_SOURCE DOCUMENT_
########################################

If you want to do some quick testing, I also scripted out the updates with perl. Note that I'm also changing get_standard_option('pve-node') to get_standard_option('pve-node-list'); In the latest release of PVE, you're unable to not select a primary exit node (in the UI at least) unless you make this change.

Bash:

perl -i -pe "s/\'exitnodes-primary\' => get_standard_option\(\'pve-node\'/\'exitnodes-primary\' => get_standard_option\(\'pve-node-list\'/" /usr/share/perl5/PVE/Network/SDN/Zones/EvpnPlugin.pm;
perl -i -p0e 's/^*\s\@controller_config = \(\);\s*\#add default originate to announce 0.0.0.0\/0 type5 route in evpn\s*push \@controller_config, "default-originate ipv4";\s*push \@controller_config, "default-originate ipv6";\s*push\(\@\{\$config->\{frr\}->\{router\}->\{"bgp \$asn vrf \$vrf"\}->\{"address-family"\}->\{"l2vpn evpn"\}\}, \@controller_config\);/\tif \(\$exitnodes_primary eq \$local_node\) \{\n\t\t\@controller_config = \(\);\n\t\t\#add default originate to announce 0.0.0.0\/0 type5 route in evpn\n\t\tpush \@controller_config, "default-originate ipv4";\n\t\tpush \@controller_config, "default-originate ipv6";\n\t\tpush\(\@\{\$config->\{frr\}->\{router\}->\{"bgp \$asn vrf \$vrf"\}->\{"address-family"\}->\{"l2vpn evpn"\}\}, \@controller_config\);\n\t\}/s' /usr/share/perl5/PVE/Network/SDN/Controllers/EvpnPlugin.pm;
systemctl restart pveproxy.service pvedaemon.service;

I'm new to the forum and unsure how to tag members. I'd like to pull in spirit, who I know has been very active on the SDN project. If anyone can help me out there, I'd appreciate it.

I found several other (smaller) bugs, and I have some additional suggestions - things I've implemented in my own lab that I believe make the user experience easier and/or nicer. If all goes well, with this bugfix, hoping to work with the team on the others as well.

spirit · Dec 8, 2023

Hi,

I have already fixed this bug
https://forum.proxmox.com/threads/s...using-multiple-exit-nodes.137362/#post-612296

but it's not yet available in official repo

you can try this package

"
wget https://mutulin1.odiso.net/libpve-network-perl_0.9.5_all.deb
dpkg -i libpve-network-perl_0.9.5_all.deb
"

########################################

_SUPPLIED MATERIAL_
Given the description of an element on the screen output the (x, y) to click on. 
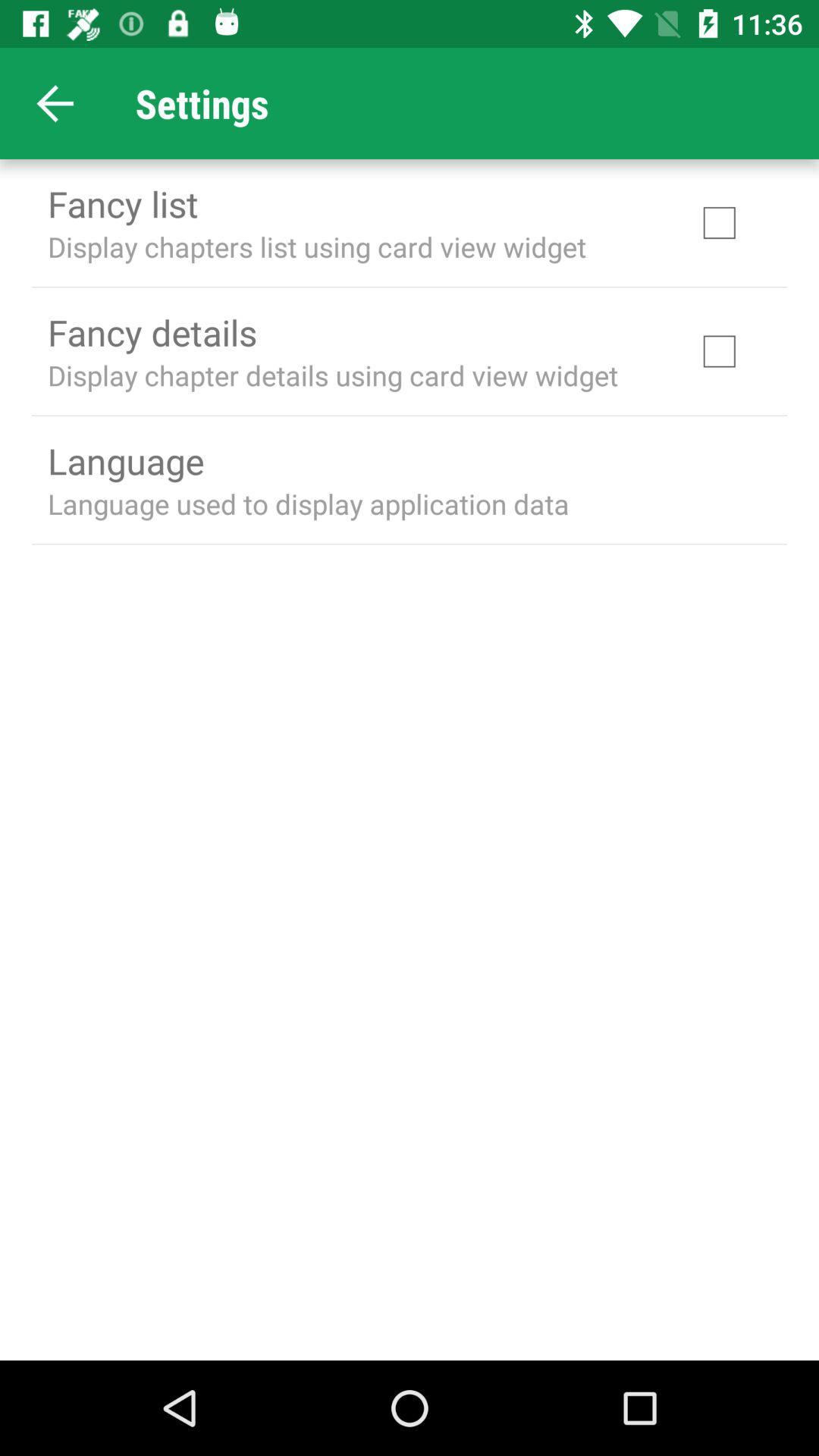
turn on the item to the left of settings icon (55, 103)
Given the description of an element on the screen output the (x, y) to click on. 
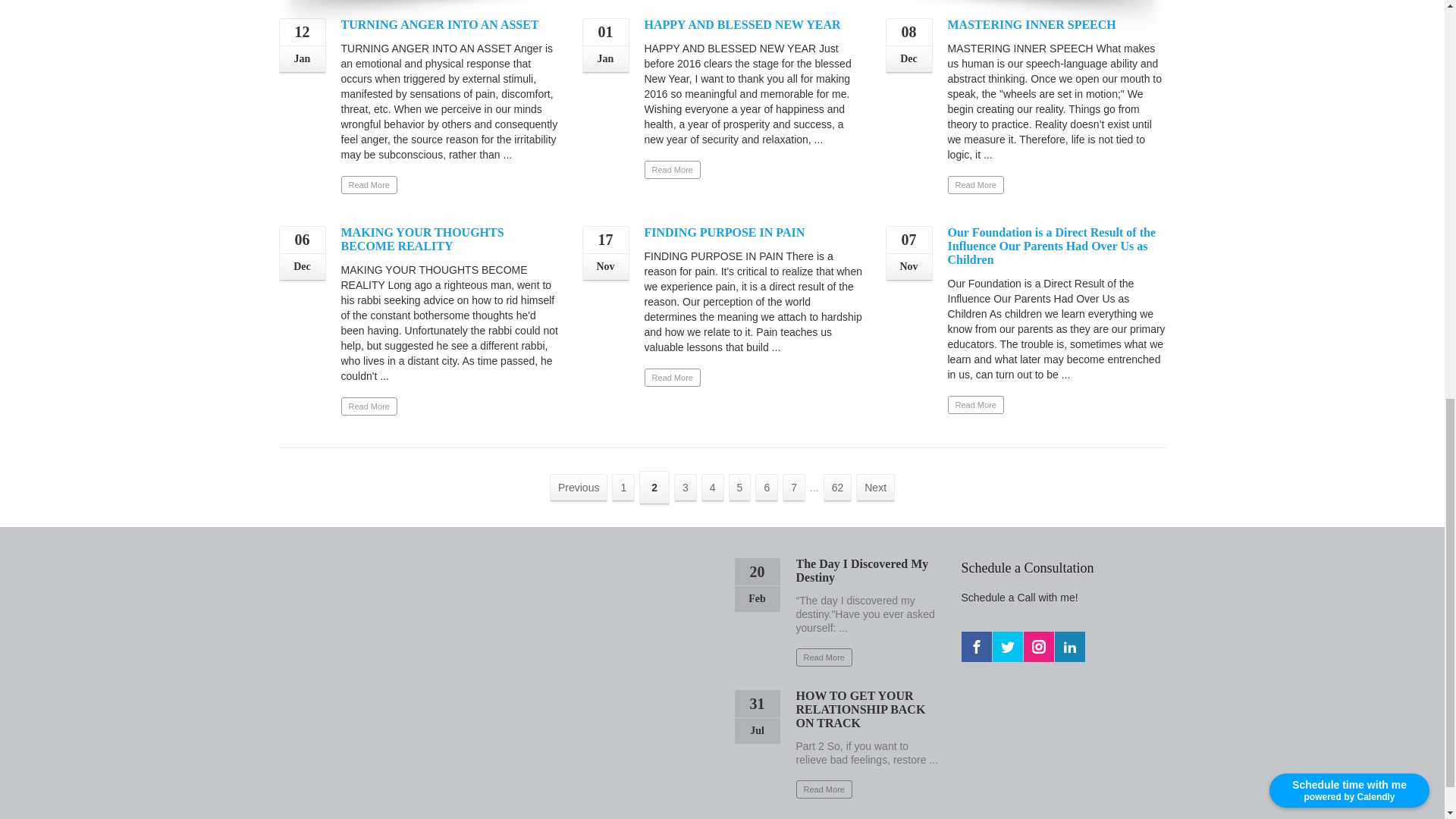
Facebook (975, 646)
Read More (975, 404)
HAPPY AND BLESSED NEW YEAR (743, 24)
Read More (975, 185)
Previous (578, 487)
Linkedin (1069, 646)
MASTERING INNER SPEECH (1031, 24)
Read More (672, 169)
TURNING ANGER INTO AN ASSET (439, 24)
Read More (672, 377)
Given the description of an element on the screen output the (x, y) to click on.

########################################

_WRITTEN EXERCISE_
Write the next part of the EVPN forum thread, starting after its last line. The rows above are a separate set of material and have no connection to the EVPN forum thread.

_REPLY_
content on pending patches:
https://lists.proxmox.com/pipermail/pve-devel/2023-December/060906.html
https://lists.proxmox.com/pipermail/pve-devel/2023-December/060910.html

The problem is a regression/but in frr 8.5 on pve8
The bug in frr was the filtering of import of default route from other node.
Each exit-node need to announce the default, but they shouldn't import the route announced by other exit-nodes. (or you'll have a loop).

ONLY 'default-originate' if the node is a "primary exit node"

This allows multiple exit nodes to function properly with or without a primary exit node; It also allows SNAT to work with multiple exit nodes with or without a primary exit node. I've seen some of the SDN developers claim SNAT "requires" a primary exit-node - that is absolutely not true, it is working in my lab after fixing the actual root cause.

That make not sense to disable default route, that's just the main role of an exit-node, announce the default to route to outside.
It's like you use only 1 exit-node if you disable default route on other nodes . (and that's why snat is working, because you have only 1exit-node).

S-nat need a primary exit-node because of conntrack., traffic need to always go out/in on the same node.

niwamo · Dec 8, 2023

1. You actually don't need default routes inside the vrf at all - VXLAN interfaces tunnel packets across the veth pair and into the default vrf if no route in the vrf's routing table matches the destination. In my current lab, none of my exit nodes has a default route inside the vrf. It not only works fine, it works as VXLAN interfaces are designed to. The only use for a default route in this scenario is to force all nodes to send their traffic through a single exit node, i.e. the primary exit node.

2. SNAT absolutely does not need a primary exit-node. It is working right now in my lab with multiple exit nodes, and no primary exit node. Yes, traffic does need to always go out and back in on the same node, but that's not a barrier. If i have node 1 (192.168.0.101) and node 2 (192.168.0.102), both are exit nodes, and both perform SNAT, then packets exiting on node 1 now have a SNAT'd return address of 192.168.0.101 and packets exiting on node 2 now have a SNAT'd return address of 192.168.0.102, ensuring packets are returned to the same nodes they exited. It's only an issue if you (for some reason) SNAT'd to the same IP on both nodes, and I can't think of a reason you'd do that.

I would be happy to show you a live proof of both of these claims.

spirit · Dec 8, 2023

niwamo said:
1. You actually don't need default routes inside the vrf at all - VXLAN interfaces tunnel packets across the veth pair and into the default vrf if no route in the vrf's routing table matches the destination. In my current lab, none of my exit nodes has a default route inside the vrf. It not only works fine, it works as VXLAN interfaces are designed to. The only use for a default route in this scenario is to force all nodes to send their traffic through a single exit node, i.e. the primary exit node.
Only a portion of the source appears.